## Study questions:
A. Reproduce the assignment's text from "Implement the edit" to "be your own.".
B. Which library does the assignment permit for the edit distance lab?

## Extract:

——————————

HW9

Due Date: April 22, before midnight (11:59:59PM)

This assignment comprises both written questions and implementation-based lab.

HW9

Answer the following questions from the DPV book: i) Q6.1, ii) Q6.4, iii) Q6.11, iv) Q6.19.

Lab9: Edit Distance

Implement the edit distance algorithm described in Sec 6.3. Your code should compute the i) edit distance, and ii) a corresponding optimal alignment (via a "prev" array that keeps track of the minimum choice at each cell). You can use the numpy library if you need, but the code to implement edit distance must be your own.

You can test you code on the simple example from the book chapter. Given strings EXPONENTIAL and POLYNOMIAL, your output should be:

edit distance = 6
alignment:
EXPONEN-TIAL
--POLYNOMIAL

Note that is possible to have another alignment, but the distance remains 6.

——————————

## Data section:
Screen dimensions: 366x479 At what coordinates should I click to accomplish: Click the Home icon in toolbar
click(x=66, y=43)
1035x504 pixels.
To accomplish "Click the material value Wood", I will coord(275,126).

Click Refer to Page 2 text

——————————

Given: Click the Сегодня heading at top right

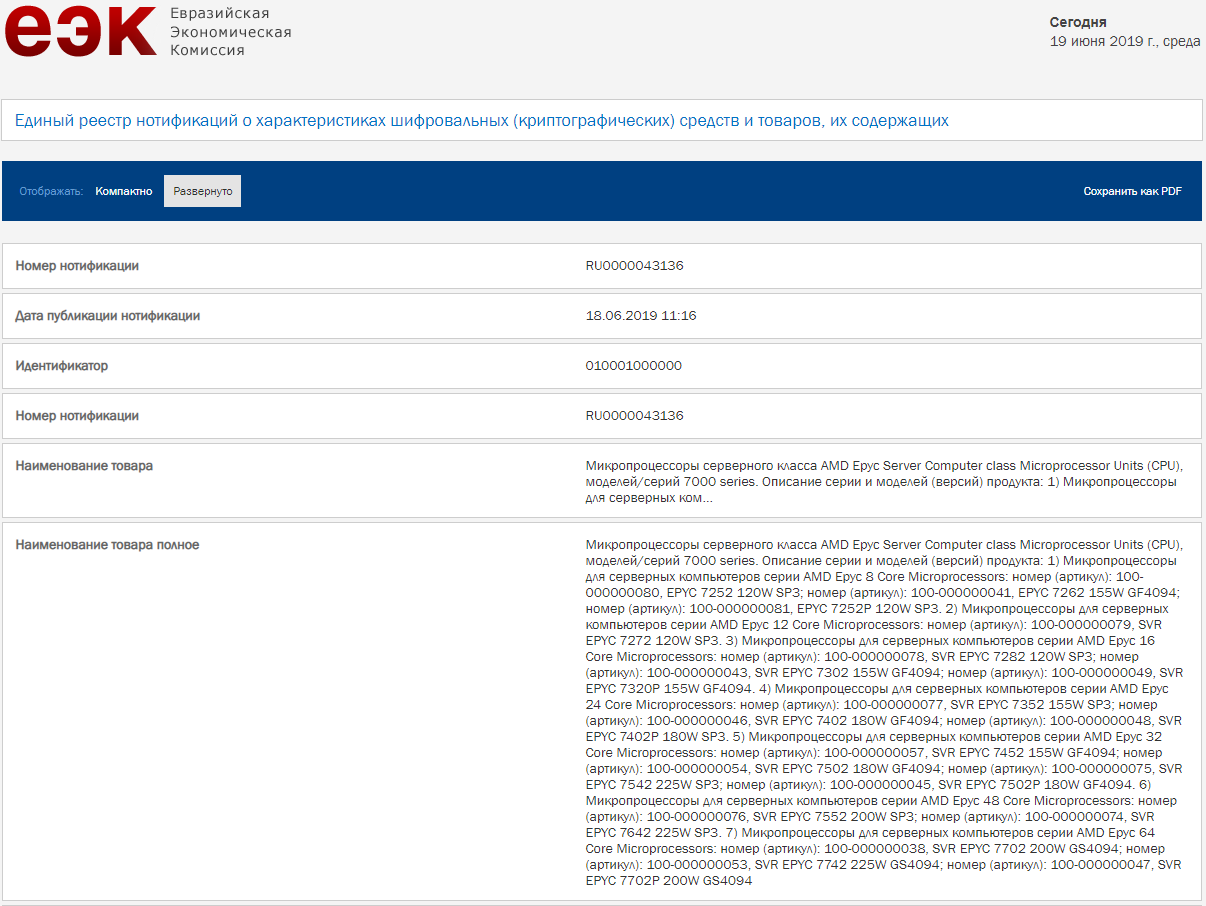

——————————

## Task-by-task results:
A.
Implement the edit distance algorithm described in Sec 6.3. Your code should compute the i) edit distance, and ii) a corresponding optimal alignment (via a "prev" array that keeps track of the minimum choice at each cell). You can use the numpy library if you need, but the code to implement edit distance must be your own.

B. The numpy library.